_WHAT NEEDS TO BE DONE_:
Within the data below, find the string "menu" and return each line where it occurs.

Collected data entries:
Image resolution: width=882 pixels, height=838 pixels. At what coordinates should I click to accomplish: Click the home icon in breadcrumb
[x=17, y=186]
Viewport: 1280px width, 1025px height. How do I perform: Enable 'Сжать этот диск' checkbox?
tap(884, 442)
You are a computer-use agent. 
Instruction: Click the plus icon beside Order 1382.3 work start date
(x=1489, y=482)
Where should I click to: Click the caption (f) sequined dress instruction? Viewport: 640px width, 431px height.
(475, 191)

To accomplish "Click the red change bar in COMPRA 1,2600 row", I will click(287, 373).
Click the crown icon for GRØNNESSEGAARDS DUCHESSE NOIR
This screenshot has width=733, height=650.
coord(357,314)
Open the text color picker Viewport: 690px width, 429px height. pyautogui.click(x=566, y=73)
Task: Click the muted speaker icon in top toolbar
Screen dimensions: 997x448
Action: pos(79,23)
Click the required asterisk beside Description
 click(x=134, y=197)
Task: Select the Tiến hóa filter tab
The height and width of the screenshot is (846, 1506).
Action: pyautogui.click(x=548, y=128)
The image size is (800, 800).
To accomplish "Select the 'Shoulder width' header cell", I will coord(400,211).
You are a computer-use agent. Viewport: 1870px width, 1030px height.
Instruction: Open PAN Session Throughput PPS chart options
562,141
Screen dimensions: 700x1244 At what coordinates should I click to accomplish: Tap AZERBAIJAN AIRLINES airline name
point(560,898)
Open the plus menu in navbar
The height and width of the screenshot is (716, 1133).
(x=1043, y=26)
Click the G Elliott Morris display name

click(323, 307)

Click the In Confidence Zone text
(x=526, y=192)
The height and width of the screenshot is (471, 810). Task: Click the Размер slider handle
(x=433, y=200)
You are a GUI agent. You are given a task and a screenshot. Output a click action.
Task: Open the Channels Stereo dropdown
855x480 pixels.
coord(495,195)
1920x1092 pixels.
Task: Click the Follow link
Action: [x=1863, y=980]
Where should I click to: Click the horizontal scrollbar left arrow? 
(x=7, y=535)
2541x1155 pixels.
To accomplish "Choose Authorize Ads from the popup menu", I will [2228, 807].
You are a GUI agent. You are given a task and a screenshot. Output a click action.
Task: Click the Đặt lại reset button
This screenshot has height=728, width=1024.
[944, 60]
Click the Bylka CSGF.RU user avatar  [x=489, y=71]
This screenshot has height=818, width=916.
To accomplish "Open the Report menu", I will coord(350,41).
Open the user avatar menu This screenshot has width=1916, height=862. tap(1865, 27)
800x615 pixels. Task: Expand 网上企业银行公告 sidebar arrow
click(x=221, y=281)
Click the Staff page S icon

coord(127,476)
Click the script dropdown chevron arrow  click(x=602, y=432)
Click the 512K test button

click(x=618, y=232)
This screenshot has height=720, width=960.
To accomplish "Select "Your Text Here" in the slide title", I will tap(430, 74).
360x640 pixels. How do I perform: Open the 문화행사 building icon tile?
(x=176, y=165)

_RESULT FOR THIS EXERCISE_:
Open the plus menu in navbar
To accomplish "Choose Authorize Ads from the popup menu", I will [2228, 807].
To accomplish "Open the Report menu", I will coord(350,41).
Open the user avatar menu This screenshot has width=1916, height=862. tap(1865, 27)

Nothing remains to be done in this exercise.